- **TASK DIRECTIONS**
State how many lines in the records below contain the string "Instruction". Reply with the number alone.

- **Data records**
━━━━━━━━━━
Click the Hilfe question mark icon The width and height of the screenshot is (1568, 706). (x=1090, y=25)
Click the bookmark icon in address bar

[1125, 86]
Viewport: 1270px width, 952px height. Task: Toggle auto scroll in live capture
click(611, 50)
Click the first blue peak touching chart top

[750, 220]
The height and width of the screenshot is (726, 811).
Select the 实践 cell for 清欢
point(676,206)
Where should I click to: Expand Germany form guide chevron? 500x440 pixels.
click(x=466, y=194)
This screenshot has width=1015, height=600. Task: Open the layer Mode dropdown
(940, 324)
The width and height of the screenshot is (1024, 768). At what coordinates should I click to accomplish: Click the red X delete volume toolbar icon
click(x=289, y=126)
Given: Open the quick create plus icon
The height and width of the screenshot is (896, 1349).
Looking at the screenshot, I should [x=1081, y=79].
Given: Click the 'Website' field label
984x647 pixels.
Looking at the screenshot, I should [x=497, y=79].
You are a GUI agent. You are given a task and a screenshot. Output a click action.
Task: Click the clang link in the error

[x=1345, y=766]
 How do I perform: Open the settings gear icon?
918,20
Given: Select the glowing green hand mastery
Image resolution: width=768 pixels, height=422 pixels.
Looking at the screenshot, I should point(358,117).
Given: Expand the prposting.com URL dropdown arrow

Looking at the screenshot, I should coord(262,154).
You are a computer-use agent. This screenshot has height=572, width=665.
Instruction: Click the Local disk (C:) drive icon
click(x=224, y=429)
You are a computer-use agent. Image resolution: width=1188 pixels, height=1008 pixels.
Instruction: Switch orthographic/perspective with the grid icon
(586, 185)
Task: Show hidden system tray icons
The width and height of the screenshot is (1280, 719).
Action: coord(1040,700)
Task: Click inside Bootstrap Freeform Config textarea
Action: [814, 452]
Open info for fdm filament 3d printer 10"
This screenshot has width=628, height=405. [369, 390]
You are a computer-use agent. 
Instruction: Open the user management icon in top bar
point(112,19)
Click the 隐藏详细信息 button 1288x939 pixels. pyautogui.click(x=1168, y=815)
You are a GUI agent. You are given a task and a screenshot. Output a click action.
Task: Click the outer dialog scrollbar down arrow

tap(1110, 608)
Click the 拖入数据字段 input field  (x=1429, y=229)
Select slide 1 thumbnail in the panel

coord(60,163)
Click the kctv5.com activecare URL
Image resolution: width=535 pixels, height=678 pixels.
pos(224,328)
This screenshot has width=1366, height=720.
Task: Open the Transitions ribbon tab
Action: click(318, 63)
━━━━━━━━━━
- **OUTPUT OF THE EXERCISE**
3